The Chattahoochee was the last great obstruction before the fortifications of the Gate City were reached, and on the day that Sherman crossed it something else took place, which, in the opinion of many military critics, was even more disastrous to the fortunes of the Confederacy. This was the supersession of the careful and skilful Johnston by Gen. John B. Hood, an impetuous and sometimes reckless fighter, but no strategist. The controversy over the wisdom of this action on the part of the Confederate Government will probably never be satisfactorily closed. The merits of it can be sufficiently indicated by two brief extracts. The telegram conveying the orders of the War Department said: "As you have failed to arrest the advance of the enemy to the vicinity of Atlanta, far in the interior of Georgia, and express no confidence that you can defeat or repel him, you are hereby relieved from the command of the Army and Department of Tennessee, which you will immediately turn over to General Hood." General Johnston said in his reply: "As to the alleged cause of my removal, I assert that Sherman's army is much stronger compared with that of Tennessee than Grant's compared with that of Northern Virginia. Yet the enemy has been compelled to advance much more slowly to the vicinity of Atlanta than to that of Richmond and Petersburg, and penetrated much deeper into Virginia than into Georgia. Confident language by a military commander is not usually regarded as evidence of competence."

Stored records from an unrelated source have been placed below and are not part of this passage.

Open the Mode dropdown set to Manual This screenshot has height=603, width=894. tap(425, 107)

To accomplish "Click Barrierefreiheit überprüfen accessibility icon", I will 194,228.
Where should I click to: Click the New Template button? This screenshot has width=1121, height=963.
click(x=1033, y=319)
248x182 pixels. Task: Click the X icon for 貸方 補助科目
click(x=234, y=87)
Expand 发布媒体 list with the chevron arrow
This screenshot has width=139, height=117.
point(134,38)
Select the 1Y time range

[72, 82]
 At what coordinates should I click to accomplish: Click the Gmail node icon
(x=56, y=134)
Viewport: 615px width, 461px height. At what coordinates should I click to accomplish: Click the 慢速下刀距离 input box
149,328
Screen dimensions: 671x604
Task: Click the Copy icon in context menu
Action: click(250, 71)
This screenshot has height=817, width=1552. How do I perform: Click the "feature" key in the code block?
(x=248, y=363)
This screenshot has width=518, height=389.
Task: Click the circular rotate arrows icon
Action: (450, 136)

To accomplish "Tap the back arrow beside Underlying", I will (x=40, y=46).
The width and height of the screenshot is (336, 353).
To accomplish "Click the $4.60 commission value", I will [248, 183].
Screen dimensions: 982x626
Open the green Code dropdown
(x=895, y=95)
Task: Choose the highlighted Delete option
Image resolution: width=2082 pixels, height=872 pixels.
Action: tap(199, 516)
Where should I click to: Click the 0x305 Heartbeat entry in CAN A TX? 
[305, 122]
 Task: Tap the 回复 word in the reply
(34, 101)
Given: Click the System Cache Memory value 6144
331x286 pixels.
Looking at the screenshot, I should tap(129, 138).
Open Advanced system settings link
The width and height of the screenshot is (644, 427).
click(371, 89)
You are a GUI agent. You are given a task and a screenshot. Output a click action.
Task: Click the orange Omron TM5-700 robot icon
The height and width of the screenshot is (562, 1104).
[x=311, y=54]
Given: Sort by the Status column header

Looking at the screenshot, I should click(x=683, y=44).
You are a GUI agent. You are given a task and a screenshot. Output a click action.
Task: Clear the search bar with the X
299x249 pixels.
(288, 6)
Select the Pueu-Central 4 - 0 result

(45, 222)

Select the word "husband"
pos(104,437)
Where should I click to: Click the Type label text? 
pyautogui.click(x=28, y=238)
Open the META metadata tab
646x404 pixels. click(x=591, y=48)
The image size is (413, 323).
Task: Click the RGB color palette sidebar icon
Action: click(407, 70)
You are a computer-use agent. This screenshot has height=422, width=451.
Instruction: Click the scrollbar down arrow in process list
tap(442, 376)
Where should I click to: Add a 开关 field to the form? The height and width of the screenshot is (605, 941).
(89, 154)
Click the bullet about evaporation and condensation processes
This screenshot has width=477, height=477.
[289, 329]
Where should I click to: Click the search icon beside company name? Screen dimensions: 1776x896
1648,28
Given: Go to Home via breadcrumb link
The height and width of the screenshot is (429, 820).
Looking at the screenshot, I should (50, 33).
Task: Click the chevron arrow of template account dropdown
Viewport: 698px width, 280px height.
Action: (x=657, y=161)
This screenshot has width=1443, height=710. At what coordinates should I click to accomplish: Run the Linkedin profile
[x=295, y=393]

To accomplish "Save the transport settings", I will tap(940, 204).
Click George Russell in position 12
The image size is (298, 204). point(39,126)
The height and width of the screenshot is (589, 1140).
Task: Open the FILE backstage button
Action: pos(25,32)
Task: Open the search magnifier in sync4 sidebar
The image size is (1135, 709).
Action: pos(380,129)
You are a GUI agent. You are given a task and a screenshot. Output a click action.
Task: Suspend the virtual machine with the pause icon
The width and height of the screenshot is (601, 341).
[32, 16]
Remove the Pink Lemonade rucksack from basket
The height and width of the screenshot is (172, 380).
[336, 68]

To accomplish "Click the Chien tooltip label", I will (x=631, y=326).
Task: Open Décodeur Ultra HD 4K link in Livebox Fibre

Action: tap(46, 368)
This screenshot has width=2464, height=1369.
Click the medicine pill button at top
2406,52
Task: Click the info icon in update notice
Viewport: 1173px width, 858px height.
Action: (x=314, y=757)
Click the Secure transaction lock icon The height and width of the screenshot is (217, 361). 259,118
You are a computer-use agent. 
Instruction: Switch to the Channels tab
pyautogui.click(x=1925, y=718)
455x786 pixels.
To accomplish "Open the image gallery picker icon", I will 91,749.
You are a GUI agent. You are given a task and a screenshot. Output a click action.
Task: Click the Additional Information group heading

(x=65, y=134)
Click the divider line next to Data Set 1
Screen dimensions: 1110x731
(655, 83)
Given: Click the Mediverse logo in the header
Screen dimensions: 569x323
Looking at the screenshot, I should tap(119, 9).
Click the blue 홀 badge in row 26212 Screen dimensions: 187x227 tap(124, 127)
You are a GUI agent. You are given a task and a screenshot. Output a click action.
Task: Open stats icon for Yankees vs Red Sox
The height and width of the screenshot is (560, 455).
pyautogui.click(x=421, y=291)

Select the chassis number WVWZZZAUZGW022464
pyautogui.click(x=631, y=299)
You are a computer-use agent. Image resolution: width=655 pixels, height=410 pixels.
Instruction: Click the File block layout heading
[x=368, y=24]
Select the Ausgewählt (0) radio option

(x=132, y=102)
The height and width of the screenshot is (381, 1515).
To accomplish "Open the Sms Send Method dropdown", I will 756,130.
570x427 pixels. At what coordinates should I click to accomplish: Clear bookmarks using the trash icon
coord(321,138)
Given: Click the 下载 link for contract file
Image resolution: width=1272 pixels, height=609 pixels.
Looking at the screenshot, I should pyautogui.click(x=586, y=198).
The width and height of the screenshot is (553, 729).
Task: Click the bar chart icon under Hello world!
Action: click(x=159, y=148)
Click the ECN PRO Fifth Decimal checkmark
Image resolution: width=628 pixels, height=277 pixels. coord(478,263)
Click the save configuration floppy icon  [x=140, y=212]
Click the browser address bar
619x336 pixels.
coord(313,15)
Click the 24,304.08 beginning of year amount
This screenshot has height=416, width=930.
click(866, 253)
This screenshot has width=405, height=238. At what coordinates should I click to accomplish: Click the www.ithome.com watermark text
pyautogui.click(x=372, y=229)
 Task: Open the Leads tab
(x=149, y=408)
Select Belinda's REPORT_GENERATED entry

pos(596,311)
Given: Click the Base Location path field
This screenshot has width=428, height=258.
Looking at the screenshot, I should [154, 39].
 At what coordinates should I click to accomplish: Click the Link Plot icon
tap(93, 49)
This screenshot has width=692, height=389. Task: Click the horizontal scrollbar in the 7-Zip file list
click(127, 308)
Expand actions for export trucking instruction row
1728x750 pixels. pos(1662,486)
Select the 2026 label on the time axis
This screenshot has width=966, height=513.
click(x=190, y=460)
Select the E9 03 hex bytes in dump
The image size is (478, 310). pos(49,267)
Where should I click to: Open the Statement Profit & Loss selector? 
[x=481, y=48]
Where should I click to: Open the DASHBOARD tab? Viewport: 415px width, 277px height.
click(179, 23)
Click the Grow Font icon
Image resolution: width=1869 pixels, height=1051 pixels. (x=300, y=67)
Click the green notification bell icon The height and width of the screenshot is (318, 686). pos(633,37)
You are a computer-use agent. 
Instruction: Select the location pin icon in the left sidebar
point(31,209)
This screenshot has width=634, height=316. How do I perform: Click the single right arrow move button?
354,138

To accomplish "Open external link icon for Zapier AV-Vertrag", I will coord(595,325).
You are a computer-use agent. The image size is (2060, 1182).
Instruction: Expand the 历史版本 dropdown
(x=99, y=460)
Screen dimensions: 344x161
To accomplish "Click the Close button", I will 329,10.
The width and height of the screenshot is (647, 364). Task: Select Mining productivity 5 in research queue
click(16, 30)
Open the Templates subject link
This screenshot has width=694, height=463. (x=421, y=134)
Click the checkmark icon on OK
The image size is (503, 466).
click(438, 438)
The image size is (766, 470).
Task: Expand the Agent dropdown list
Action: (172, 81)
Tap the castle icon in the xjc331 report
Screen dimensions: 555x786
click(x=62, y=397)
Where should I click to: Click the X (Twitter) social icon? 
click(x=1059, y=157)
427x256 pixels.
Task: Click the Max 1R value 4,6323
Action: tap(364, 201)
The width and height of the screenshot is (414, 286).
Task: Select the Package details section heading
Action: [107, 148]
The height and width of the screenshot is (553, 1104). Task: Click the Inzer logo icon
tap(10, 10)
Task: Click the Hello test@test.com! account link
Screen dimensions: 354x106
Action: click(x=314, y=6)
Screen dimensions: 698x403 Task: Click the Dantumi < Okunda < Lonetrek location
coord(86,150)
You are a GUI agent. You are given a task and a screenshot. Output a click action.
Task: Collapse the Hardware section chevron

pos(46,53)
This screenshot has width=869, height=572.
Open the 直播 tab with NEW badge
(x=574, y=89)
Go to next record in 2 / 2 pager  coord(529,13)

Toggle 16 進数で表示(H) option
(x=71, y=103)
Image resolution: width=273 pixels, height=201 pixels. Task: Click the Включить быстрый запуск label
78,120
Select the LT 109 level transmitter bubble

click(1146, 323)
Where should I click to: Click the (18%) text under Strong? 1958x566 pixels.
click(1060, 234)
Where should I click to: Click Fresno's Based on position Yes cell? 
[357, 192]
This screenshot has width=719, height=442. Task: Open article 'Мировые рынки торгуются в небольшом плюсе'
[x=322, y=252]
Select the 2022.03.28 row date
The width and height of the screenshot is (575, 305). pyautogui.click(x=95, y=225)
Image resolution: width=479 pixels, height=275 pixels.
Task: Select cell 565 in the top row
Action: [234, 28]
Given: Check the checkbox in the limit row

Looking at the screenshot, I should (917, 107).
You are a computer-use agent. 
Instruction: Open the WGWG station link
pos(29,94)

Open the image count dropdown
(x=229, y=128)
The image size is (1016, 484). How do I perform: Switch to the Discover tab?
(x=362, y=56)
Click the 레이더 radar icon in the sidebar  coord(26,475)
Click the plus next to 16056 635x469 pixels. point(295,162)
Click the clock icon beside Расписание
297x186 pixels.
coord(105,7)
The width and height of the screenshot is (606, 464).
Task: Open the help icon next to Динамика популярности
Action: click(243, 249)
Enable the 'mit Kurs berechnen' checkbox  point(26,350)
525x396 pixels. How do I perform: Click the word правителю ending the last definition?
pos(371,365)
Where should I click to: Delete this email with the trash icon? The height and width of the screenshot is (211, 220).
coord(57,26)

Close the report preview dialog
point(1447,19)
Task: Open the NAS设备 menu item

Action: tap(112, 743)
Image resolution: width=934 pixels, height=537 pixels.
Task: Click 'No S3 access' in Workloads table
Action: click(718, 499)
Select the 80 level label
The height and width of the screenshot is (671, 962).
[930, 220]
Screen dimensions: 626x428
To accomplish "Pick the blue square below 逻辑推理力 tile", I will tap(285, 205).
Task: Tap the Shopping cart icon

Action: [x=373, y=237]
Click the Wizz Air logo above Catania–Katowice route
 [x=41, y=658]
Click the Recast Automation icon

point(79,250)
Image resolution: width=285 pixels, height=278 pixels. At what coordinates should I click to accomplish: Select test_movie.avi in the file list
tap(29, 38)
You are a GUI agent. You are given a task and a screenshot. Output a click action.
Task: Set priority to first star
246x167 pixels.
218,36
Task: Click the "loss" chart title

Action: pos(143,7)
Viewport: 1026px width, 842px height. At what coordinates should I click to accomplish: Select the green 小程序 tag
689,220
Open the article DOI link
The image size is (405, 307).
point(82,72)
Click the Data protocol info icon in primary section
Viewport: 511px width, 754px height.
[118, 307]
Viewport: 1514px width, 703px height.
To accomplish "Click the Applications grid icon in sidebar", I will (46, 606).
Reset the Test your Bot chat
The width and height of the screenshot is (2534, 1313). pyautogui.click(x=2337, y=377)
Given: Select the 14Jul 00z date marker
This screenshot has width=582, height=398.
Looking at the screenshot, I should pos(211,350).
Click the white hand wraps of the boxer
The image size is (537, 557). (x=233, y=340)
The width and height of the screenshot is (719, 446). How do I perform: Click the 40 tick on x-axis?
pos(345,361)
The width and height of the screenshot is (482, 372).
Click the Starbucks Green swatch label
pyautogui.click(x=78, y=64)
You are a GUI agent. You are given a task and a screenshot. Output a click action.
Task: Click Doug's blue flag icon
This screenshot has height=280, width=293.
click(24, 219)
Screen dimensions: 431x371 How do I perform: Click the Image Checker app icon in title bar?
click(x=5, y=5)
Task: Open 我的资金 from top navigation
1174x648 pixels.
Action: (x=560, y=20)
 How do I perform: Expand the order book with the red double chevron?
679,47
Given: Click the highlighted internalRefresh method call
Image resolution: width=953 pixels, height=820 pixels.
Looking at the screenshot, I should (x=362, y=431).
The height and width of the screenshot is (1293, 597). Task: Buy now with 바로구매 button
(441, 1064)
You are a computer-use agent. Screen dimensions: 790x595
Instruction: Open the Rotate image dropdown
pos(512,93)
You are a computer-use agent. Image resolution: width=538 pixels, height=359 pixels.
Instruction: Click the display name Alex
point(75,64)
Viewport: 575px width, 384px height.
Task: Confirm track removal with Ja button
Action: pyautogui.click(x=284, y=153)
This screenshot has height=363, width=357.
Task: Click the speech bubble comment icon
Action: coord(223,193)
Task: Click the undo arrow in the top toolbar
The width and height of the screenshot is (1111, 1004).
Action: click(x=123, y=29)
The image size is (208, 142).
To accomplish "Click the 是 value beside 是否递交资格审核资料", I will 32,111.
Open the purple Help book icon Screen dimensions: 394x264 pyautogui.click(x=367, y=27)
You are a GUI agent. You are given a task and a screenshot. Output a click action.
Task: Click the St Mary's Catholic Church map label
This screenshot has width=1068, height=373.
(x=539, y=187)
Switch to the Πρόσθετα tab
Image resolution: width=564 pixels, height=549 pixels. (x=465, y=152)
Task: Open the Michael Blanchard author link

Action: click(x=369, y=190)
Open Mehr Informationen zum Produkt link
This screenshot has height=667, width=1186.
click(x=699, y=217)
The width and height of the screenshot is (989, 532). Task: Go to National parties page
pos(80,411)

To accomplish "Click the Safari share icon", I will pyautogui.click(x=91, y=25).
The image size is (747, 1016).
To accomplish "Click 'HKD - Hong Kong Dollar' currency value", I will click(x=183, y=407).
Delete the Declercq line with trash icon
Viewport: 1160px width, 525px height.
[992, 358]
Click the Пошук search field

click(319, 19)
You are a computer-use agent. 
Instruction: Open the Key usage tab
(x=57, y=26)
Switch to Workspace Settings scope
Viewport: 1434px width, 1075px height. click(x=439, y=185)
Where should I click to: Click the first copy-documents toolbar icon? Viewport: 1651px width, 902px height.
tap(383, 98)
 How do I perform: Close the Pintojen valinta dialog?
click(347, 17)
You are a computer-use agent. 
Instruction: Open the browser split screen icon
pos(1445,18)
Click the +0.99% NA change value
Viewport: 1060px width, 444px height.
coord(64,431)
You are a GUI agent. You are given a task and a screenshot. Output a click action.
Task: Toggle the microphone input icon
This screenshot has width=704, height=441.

Within twenty-four hours the National army learned that its antagonist had a new commander, and there was eager inquiry as to Hood's character as a soldier. Schofield and McPherson had been his classmates at West Point, and from their testimony and the career of Hood as a corps commander it was easily inferred that a new policy might be looked for, very different from Johnston's. Sherman warned his army to be constantly prepared for sallies of the enemy, and his prediction did not wait long for fulfilment. On the 20th, at noonday, as his army was slowly closing in upon the city, the Confederates left the intrenchments that Johnston had prepared for them along the line of Peach Tree Creek, where he would have awaited attack, and made a heavy assault upon Thomas, who held the right of the National line. The weight of the blow fell mainly upon Hooker's corps, and the attack was so furious and reckless that in many places friend and foe were intermingled, fighting hand to hand. A heavy column of Confederates attempted to fall upon an exposed flank of the Fourth Corps; but Thomas promptly brought several batteries to play upon it, and at the end of two hours the enemy was driven back to his intrenchments, leaving hundreds of dead on the field. Hooker also lost heavily, because his men fought without intrenchments or cover of any kind.